§ PROBLEM STATEMENT
Revise the records below so that every "Image resolution" becomes "Screenshot size", keeping all other text as it is.

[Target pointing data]
****************************************
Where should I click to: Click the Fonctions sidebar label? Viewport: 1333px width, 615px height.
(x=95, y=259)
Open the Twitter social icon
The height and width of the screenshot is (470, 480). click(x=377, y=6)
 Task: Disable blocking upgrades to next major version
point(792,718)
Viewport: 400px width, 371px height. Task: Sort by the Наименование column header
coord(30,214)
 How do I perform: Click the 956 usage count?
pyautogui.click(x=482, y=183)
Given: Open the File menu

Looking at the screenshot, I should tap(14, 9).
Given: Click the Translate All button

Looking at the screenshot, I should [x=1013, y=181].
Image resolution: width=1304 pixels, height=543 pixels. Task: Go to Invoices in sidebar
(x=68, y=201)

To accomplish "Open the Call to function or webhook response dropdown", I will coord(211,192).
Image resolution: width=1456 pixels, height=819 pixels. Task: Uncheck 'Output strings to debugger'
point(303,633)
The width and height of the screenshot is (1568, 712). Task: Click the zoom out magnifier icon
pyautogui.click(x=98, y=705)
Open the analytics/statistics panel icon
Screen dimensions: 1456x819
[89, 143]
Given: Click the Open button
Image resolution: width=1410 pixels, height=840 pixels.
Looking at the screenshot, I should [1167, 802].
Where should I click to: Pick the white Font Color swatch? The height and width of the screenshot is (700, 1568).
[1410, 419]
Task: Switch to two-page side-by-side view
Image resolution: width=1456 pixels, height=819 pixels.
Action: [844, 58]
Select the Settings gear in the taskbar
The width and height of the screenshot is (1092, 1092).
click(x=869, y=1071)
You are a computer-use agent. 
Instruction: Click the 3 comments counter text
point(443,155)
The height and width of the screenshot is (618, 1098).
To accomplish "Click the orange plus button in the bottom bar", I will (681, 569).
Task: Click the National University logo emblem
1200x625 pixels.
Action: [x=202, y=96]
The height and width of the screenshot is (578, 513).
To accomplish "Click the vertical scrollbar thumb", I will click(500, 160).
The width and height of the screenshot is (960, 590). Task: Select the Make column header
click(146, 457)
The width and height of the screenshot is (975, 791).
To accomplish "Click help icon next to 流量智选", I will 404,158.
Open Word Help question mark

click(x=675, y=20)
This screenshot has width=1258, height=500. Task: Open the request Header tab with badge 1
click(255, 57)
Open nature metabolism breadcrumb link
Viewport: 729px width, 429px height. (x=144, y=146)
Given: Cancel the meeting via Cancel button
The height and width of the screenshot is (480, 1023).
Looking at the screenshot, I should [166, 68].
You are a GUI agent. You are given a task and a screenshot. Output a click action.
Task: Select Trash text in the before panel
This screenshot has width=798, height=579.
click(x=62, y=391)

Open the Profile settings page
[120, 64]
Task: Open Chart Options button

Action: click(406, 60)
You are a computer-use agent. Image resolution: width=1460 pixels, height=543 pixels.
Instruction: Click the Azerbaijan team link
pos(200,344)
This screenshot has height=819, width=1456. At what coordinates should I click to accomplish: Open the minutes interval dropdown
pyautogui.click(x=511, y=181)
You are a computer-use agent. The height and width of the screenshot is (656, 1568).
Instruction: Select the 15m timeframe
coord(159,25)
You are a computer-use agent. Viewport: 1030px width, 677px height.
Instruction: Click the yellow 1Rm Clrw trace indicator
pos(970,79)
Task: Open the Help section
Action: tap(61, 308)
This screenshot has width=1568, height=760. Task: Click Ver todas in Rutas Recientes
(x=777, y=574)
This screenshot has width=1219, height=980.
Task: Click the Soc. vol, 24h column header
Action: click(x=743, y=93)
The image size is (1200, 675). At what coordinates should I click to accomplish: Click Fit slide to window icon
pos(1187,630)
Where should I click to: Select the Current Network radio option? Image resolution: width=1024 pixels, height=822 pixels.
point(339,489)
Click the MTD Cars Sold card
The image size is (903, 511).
****************************************
§ ANSWER TO THE EXERCISE
Where should I click to: Click the Fonctions sidebar label? Viewport: 1333px width, 615px height.
(x=95, y=259)
Open the Twitter social icon
The height and width of the screenshot is (470, 480). click(x=377, y=6)
 Task: Disable blocking upgrades to next major version
point(792,718)
Viewport: 400px width, 371px height. Task: Sort by the Наименование column header
coord(30,214)
 How do I perform: Click the 956 usage count?
pyautogui.click(x=482, y=183)
Given: Open the File menu

Looking at the screenshot, I should tap(14, 9).
Given: Click the Translate All button

Looking at the screenshot, I should [x=1013, y=181].
Screenshot size: width=1304 pixels, height=543 pixels. Task: Go to Invoices in sidebar
(x=68, y=201)

To accomplish "Open the Call to function or webhook response dropdown", I will coord(211,192).
Screenshot size: width=1456 pixels, height=819 pixels. Task: Uncheck 'Output strings to debugger'
point(303,633)
The width and height of the screenshot is (1568, 712). Task: Click the zoom out magnifier icon
pyautogui.click(x=98, y=705)
Open the analytics/statistics panel icon
Screen dimensions: 1456x819
[89, 143]
Given: Click the Open button
Screenshot size: width=1410 pixels, height=840 pixels.
Looking at the screenshot, I should [1167, 802].
Where should I click to: Pick the white Font Color swatch? The height and width of the screenshot is (700, 1568).
[1410, 419]
Task: Switch to two-page side-by-side view
Screenshot size: width=1456 pixels, height=819 pixels.
Action: [844, 58]
Select the Settings gear in the taskbar
The width and height of the screenshot is (1092, 1092).
click(x=869, y=1071)
You are a computer-use agent. 
Instruction: Click the 3 comments counter text
point(443,155)
The height and width of the screenshot is (618, 1098).
To accomplish "Click the orange plus button in the bottom bar", I will (681, 569).
Task: Click the National University logo emblem
1200x625 pixels.
Action: [x=202, y=96]
The height and width of the screenshot is (578, 513).
To accomplish "Click the vertical scrollbar thumb", I will click(500, 160).
The width and height of the screenshot is (960, 590). Task: Select the Make column header
click(146, 457)
The width and height of the screenshot is (975, 791).
To accomplish "Click help icon next to 流量智选", I will 404,158.
Open Word Help question mark

click(x=675, y=20)
This screenshot has width=1258, height=500. Task: Open the request Header tab with badge 1
click(255, 57)
Open nature metabolism breadcrumb link
Viewport: 729px width, 429px height. (x=144, y=146)
Given: Cancel the meeting via Cancel button
The height and width of the screenshot is (480, 1023).
Looking at the screenshot, I should [166, 68].
You are a GUI agent. You are given a task and a screenshot. Output a click action.
Task: Select Trash text in the before panel
This screenshot has width=798, height=579.
click(x=62, y=391)

Open the Profile settings page
[120, 64]
Task: Open Chart Options button

Action: click(406, 60)
You are a computer-use agent. Screenshot size: width=1460 pixels, height=543 pixels.
Instruction: Click the Azerbaijan team link
pos(200,344)
This screenshot has height=819, width=1456. At what coordinates should I click to accomplish: Open the minutes interval dropdown
pyautogui.click(x=511, y=181)
You are a computer-use agent. The height and width of the screenshot is (656, 1568).
Instruction: Select the 15m timeframe
coord(159,25)
You are a computer-use agent. Viewport: 1030px width, 677px height.
Instruction: Click the yellow 1Rm Clrw trace indicator
pos(970,79)
Task: Open the Help section
Action: tap(61, 308)
This screenshot has width=1568, height=760. Task: Click Ver todas in Rutas Recientes
(x=777, y=574)
This screenshot has width=1219, height=980.
Task: Click the Soc. vol, 24h column header
Action: click(x=743, y=93)
The image size is (1200, 675). At what coordinates should I click to accomplish: Click Fit slide to window icon
pos(1187,630)
Where should I click to: Select the Current Network radio option? Screenshot size: width=1024 pixels, height=822 pixels.
point(339,489)
Click the MTD Cars Sold card
The image size is (903, 511).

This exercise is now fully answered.